Task to complete: Track down every line below that holds "Expand" and copy it.

Provided material:
============
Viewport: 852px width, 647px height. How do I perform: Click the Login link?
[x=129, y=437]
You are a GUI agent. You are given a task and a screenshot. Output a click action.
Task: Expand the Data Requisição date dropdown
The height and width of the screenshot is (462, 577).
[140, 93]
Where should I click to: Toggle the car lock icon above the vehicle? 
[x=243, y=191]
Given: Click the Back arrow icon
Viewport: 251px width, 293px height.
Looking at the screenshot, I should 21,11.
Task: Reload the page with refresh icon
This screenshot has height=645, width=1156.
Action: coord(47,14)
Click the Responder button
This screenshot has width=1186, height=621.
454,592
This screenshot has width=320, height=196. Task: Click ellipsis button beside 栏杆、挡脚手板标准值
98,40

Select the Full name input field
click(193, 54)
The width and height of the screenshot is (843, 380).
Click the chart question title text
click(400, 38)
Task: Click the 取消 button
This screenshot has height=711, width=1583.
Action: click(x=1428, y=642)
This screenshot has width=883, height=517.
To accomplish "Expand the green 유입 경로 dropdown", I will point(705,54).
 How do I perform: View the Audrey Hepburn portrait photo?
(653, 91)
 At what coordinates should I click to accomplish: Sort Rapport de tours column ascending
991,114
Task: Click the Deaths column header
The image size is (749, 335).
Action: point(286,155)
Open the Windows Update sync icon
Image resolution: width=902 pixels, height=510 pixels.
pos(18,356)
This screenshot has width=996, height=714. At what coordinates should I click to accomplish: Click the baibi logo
============
Expected answer:
Task: Expand the Data Requisição date dropdown
To accomplish "Expand the green 유입 경로 dropdown", I will point(705,54).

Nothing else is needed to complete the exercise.